Which is Which (2023) is music for clarinet and 2-channel fixed audio with a duration of ten minutes. I began to compose this piece just after I finished Wingbeat for harp and 2-channel fixed audio. Here, “to compose” initially meant contemplating an electroacoustic sound I designed years earlier that sounded like a stone striking another stone—as if thrown. Not much of anything you might say. I don’t remember how long it took before the idea of what to do with this single stone-sound but I had patience. The idea that came to me was the sound of a rolling stone to suggest “time.” Or no-time. Here is an 11 second clip of the rolling stone sound,
Then other ideas began to attach to this rolling stone sound. Just as I began working with the stone sounds Russia invaded Ukraine. One of the first videos I saw of the war was a maternity hospital that was hit with a rocket and a woman who had just given birth was being rushed out on a gurney by healthcare workers.
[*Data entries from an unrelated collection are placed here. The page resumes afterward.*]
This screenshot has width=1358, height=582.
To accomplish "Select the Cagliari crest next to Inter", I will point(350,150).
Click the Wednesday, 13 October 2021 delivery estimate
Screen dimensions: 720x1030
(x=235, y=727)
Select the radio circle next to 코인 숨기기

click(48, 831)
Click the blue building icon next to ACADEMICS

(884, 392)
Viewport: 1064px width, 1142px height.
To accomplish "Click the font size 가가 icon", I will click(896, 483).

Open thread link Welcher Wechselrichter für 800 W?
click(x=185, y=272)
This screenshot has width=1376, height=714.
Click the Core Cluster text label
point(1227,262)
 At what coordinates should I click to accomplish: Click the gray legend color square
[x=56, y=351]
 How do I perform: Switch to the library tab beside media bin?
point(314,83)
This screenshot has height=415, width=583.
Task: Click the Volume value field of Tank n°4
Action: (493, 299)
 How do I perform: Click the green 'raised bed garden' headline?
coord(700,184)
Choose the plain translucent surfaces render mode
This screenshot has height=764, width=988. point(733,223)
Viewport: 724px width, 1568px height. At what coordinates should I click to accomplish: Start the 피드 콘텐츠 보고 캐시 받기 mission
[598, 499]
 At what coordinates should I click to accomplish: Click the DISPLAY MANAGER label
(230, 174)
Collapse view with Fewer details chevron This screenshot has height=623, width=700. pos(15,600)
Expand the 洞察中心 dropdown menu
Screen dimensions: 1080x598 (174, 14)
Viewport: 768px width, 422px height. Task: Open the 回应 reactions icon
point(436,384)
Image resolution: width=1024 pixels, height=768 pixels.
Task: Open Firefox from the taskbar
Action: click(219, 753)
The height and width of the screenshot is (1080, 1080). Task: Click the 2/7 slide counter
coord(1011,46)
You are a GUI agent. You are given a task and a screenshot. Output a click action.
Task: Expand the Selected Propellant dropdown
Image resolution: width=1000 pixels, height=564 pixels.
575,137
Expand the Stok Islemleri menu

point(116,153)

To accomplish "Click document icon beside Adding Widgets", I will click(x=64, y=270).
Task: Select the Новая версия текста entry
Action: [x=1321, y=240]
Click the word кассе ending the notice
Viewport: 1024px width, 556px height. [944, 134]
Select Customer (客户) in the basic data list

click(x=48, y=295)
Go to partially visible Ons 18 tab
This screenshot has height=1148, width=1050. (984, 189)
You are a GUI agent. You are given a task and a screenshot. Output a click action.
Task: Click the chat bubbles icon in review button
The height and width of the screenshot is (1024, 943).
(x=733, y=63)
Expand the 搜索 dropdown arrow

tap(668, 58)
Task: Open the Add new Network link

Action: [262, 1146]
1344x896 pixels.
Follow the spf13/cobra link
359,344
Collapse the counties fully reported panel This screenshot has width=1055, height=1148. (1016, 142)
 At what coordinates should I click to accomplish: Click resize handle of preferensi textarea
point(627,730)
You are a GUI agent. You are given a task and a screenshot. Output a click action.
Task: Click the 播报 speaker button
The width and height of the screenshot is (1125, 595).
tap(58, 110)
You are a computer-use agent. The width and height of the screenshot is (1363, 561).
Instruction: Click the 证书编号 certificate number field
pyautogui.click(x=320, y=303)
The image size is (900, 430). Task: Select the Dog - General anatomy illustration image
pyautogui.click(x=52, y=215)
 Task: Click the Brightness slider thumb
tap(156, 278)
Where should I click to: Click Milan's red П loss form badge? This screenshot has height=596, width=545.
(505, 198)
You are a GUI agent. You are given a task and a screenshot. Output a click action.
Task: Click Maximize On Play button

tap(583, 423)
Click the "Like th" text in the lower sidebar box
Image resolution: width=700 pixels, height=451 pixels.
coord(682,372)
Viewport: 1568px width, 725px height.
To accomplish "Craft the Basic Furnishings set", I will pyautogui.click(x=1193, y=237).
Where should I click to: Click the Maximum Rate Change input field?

Sadly, she died but I believe her new born survived. In the video the outside of the hospital was a pile of ruble…more or less stones. Then Shakespeare’s “MacBeth” appeared to me. By Act 3, we know the king and queen are delusional when they can’t tell if it is night or morning (Which is which) and MacBeth says, “Stones have been known to move, and trees to speak.” a reference to witch craft. From there I decided to have the sound of a rolling rock throughout the piece—a type of “ostinato”. Then I recorded myself reading the line, “Stones have been known to move, and trees to speak.” and use each word as a sound source to process using granular synthesis. Which is Which explores the edges of musical sound and noise.
Among these sounds the clarinet solo roams.